Washington's son, George Washington, Jr., served for a time as treasurer of his father's company, and, like his father, dabbled in invention, patenting a widely used photoengraving process for newspapers that was introduced by Fairchild Camera and Instrument in 1948.

==Military contracts==
Washington's at-that-time unique product saw major use as combat rations in World War I. Coffee consumption on the battlefield was seen as valuable since it gave soldiers a caffeine boost. E.F. Holbrook, the head of the coffee section of the U.S. War Department at the time, also considered it an important aid in recovery from mustard gas. It was employed by the Canadian Expeditionary Force from 1914 until the American Expeditionary Force entered the war in 1917, and all production was shifted toward American military use. New, smaller producers also sprung up to meet the incredible level of demand from the Army, which in the final period of the war was six times the national supply.

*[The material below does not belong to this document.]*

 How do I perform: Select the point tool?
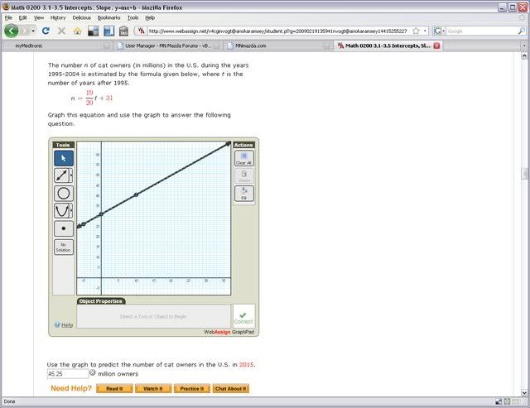[x=63, y=228]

The instant coffee achieved some popularity with the soldiers, who nicknamed it a "cup of George." As the prime attraction was the caffeine boost, rather than the flavor, it was sometimes drunk cold.

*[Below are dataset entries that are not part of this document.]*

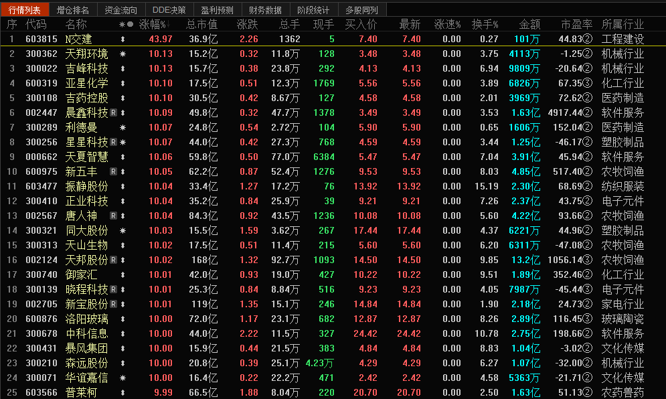Click the R badge beside 天邦股份
Screen dimensions: 666x399
[113, 260]
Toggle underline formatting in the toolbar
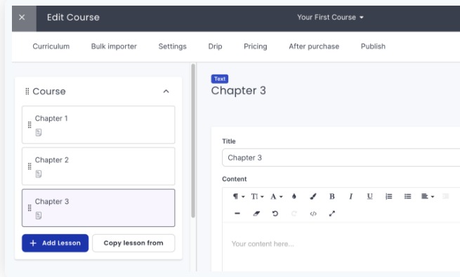 click(x=369, y=196)
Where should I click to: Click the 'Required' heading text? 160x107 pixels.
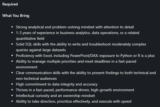pyautogui.click(x=10, y=4)
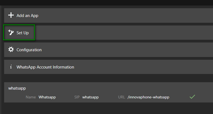
Task: Show "WhatsApp Account Information" text label
Action: [45, 67]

I am very happy despite the rats, the rain, the mud, the draughts [sic], the roar of the cannon and the scream of shells. It takes only a minute to light my little oil heater and make some George Washington Coffee ... Every night I offer up a special petition to the health and well-being of Mr. Washington.
— American soldier, 1918 letter from the trenches

American emergency rations in World War I consisted of a quarter ounce (7 grams) packet of double-strength instant coffee, packed one per man in containers with multiple types of foods meant for twenty-four men. Instant coffee was also used in reserve rations and trench rations. During World War II, the U.S. military again relied on Washington, but this time on an equal footing with the other major instant coffee brands that had emerged in the interwar period, most notably Nescafé, as well as the new companies formed to meet a renewed military demand.

==Final years==
The G. Washington Coffee Refining Company was purchased by American Home Products in 1943, and George Washington retired. The purchase of the company, which was mostly held by the family, was in exchange for 29,860 shares (approx. $1.7 million) of American Home Products stock, at a time when American Home Products was in a period of intense buying, purchasing 34 companies in eight years. Clarence Mark, general manager of G. Washington, succeeded Washington in running the merged unit.

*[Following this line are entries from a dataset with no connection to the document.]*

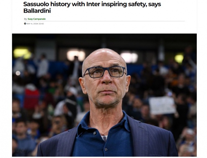Click the Sassuolo history article headline
Viewport: 207px width, 158px height.
click(x=92, y=7)
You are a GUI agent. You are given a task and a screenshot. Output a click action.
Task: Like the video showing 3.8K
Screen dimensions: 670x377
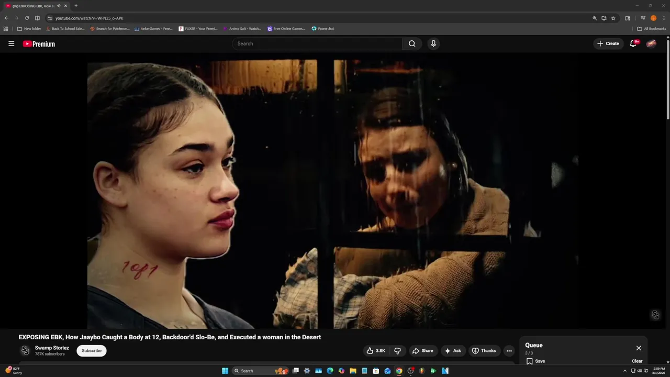376,351
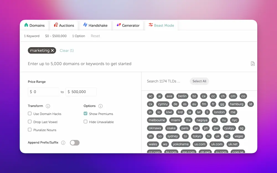The image size is (277, 173).
Task: Enable Pluralize Nouns checkbox
Action: [30, 130]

In Washington's final years, he sold the "Franklin Farms" property, and lived in a home on New Vernon Road in Mendham.

He died three years after his company was sold, on March 29, 1946, in Mendham, New Jersey, after an illness, at the age of 74. His funeral was held three days later.

==Legacy==
G. Washington coffee was discontinued as a brand by 1961, when Washington's New Jersey plant was sold to Tenco, by then a division of The Coca-Cola Company. The last remnant of the brand survives in G. Washington's Seasoning & Broth, a sideline developed in 1938. This brand was sold by American Home Products in 2000, and, after passing through a couple of intermediaries, has been run by Homestat Farm, Ltd. since 2001.

==Notes==

I: He does not appear to have used his full name while in the United States—it is absent from census and immigration records, his patent applications, and contemporary news articles about him.
II: The New York Times gives the place of birth as Kortrijk, while The New York Herald Tribune gives Brussels. It is presumed that the more obscure city would be the less likely error. Belgian birth records clearly indicate that he was born on May 20, 1871 in Kortrijk, West-Vlaanderen, Belgium.
III: In 1920, former Texas governor James E. Ferguson actually ran under an "American Party" label.
IV: The Morris Plains address at 45 Hanover Avenue is given in a 1928 ad; the plant is described in the New York Times as adjoining the Morristown Line, so the address must be 45 East Hanover Avenue.